Selection Sort
Insertion Sort
Merge Sort
Quicksort
Heap Sort
Counting Sort
LSD Sort
MSD Sort
Summary
Before walking through all the different sorting algorithms taught in this class, let's define stability. A sort is stable if objects that are viewed as equal by the sort are in the same position relative to each other before and after the sort. Let's explore stability with an example.
Name | Favorite Restaurant |
---|---|
Alice | Thai Basil |
Bob | Sweetheart Cafe |
Carol | Poke Parlor |
Dan | Thai Basil |
Eve | Kimchi Garden |
If we sorted the table above by favorite restaurant alphabetically, the sort views (Alice, Thai Basil) and (Dan, Thai Basil) as equal since they have the same favorite restaurant. The sort is then stable if Alice is still listed before Dan and unstable otherwise. Below is the result of a stable sort.
Name | Favorite Restaurant |
---|---|
Eve | Kimchi Garden |
Carol | Poke Parlor |
Bob | Sweetheart Cafe |
Alice | Thai Basil |
Dan | Thai Basil |
Comparison sorts are the sorting algorithms that involve directly comparing the elements being sorted with each other to determine their ordering. As a result, the efficiency of comparison sorts are limited by the number of comparisons necessary to order all the elements.
Selection sort consists of repeatedly selecting the minimum element in the unsorted portion of the array. That minimum element is then placed at the end of the sorted portion of the array. As shown in the example below, the front of the array contains the sorted (gray) elements, and the next element to be placed in order is the minimum element out of the unsorted (blue) portion of the array. The first minimum selected is 1, and it swaps positions with 5 (the first element in the unsorted portion of the array). This process continues until the entire array is sorted.

> **COLLECTED DATA**:
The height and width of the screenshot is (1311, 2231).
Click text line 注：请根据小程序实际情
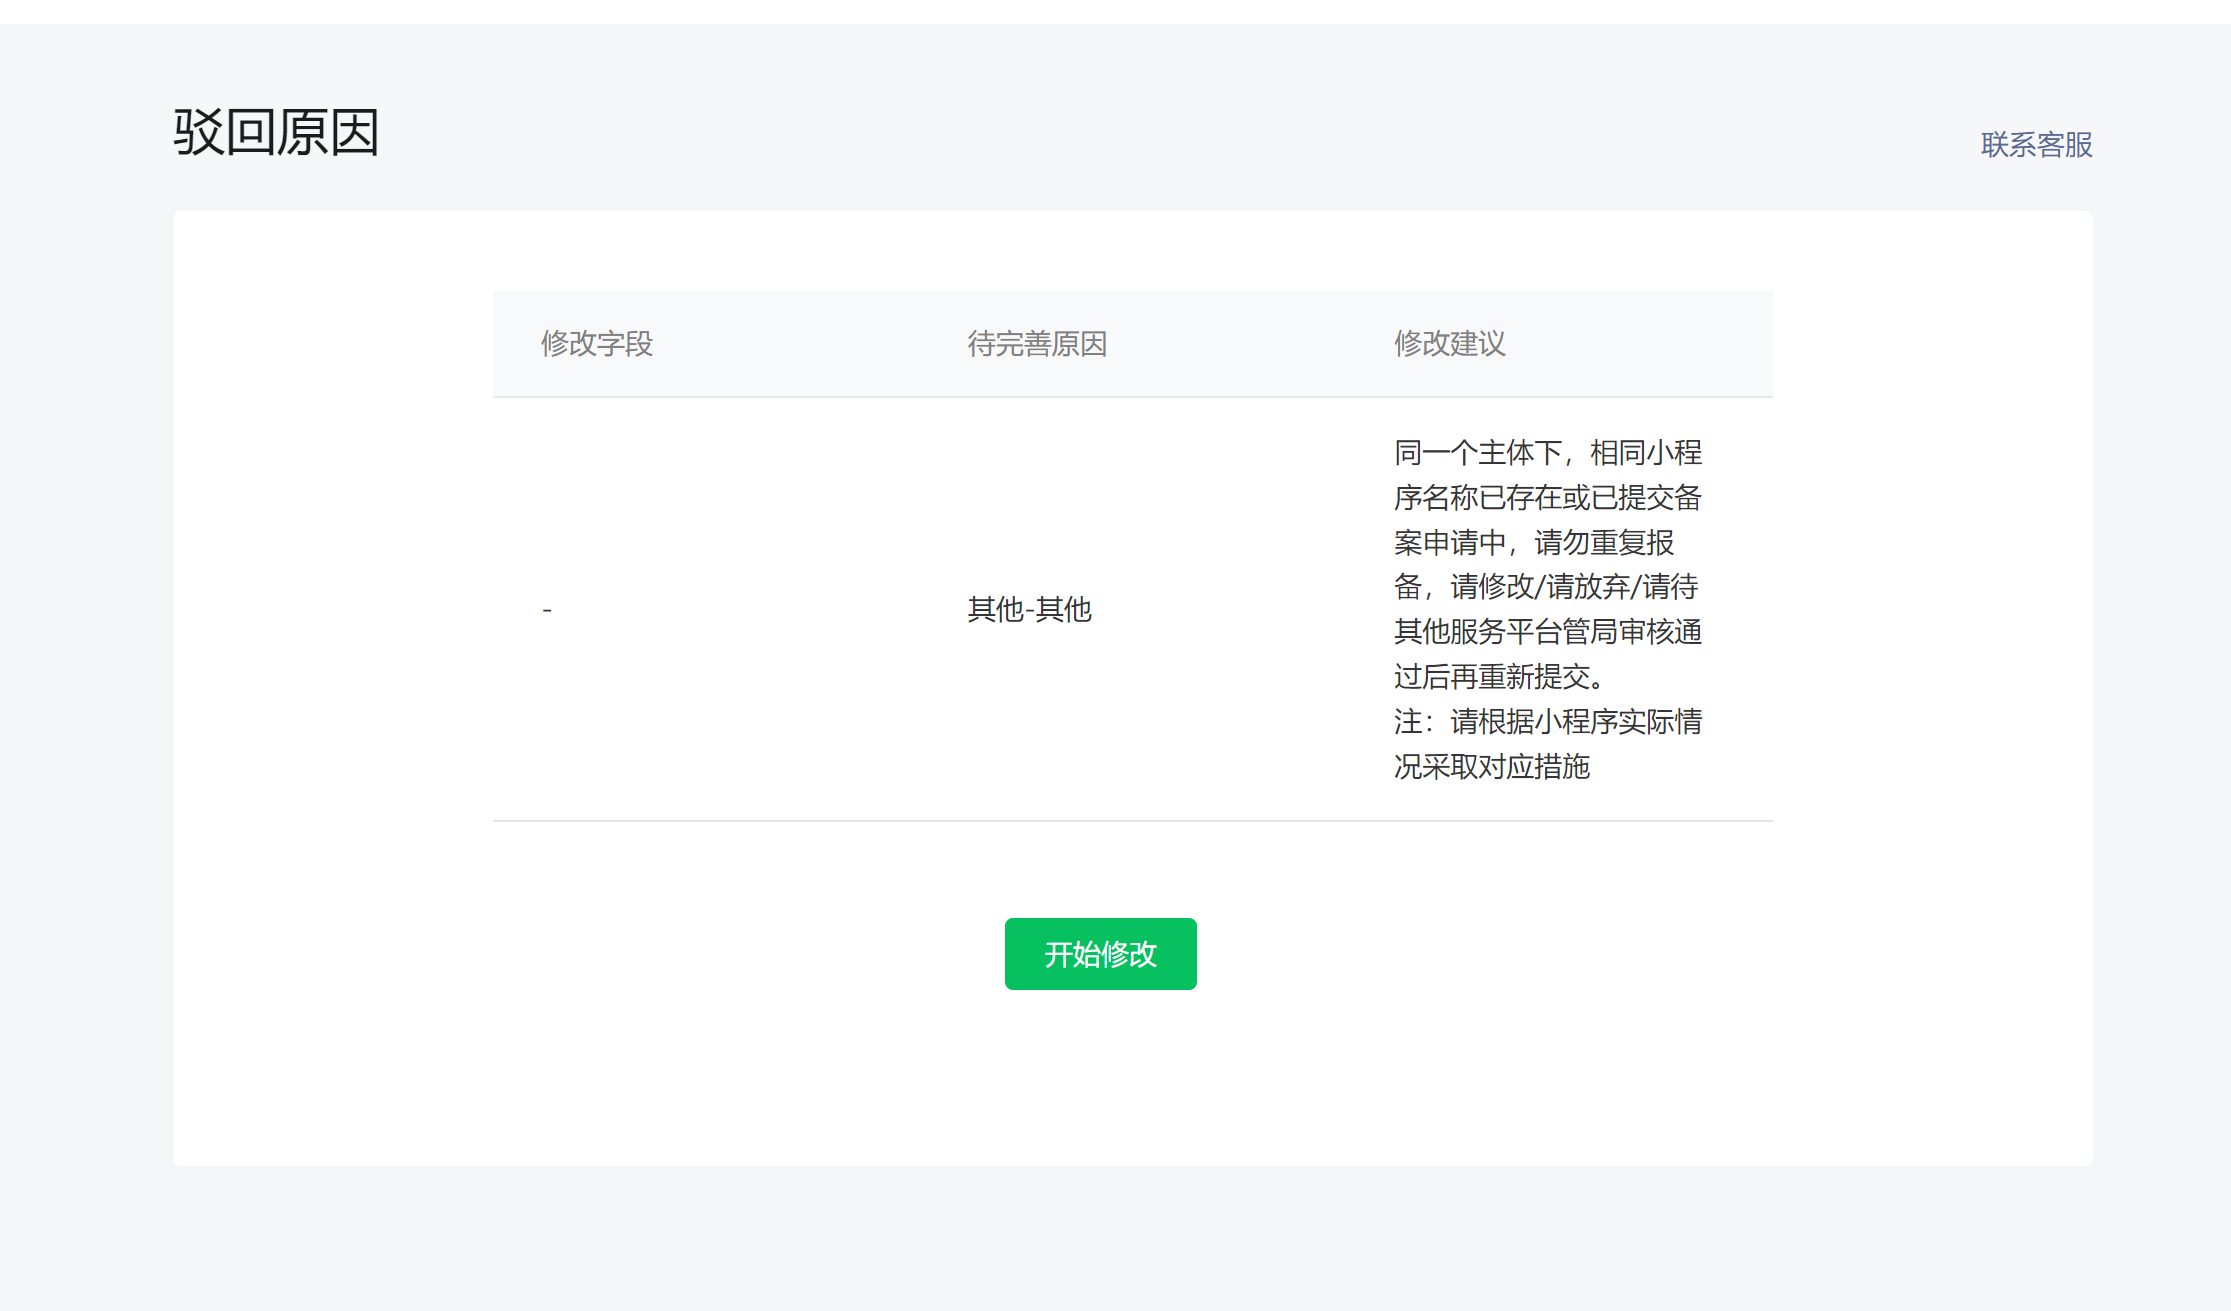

> **REQUIREMENTS**: Reproduce the passage of the sorting algorithms text from "Selection sort consists" up to and including "array is sorted.", keeping every word and punctuation mark unchanged.

> **FINISHED EXERCISE**:
Selection sort consists of repeatedly selecting the minimum element in the unsorted portion of the array. That minimum element is then placed at the end of the sorted portion of the array. As shown in the example below, the front of the array contains the sorted (gray) elements, and the next element to be placed in order is the minimum element out of the unsorted (blue) portion of the array. The first minimum selected is 1, and it swaps positions with 5 (the first element in the unsorted portion of the array). This process continues until the entire array is sorted.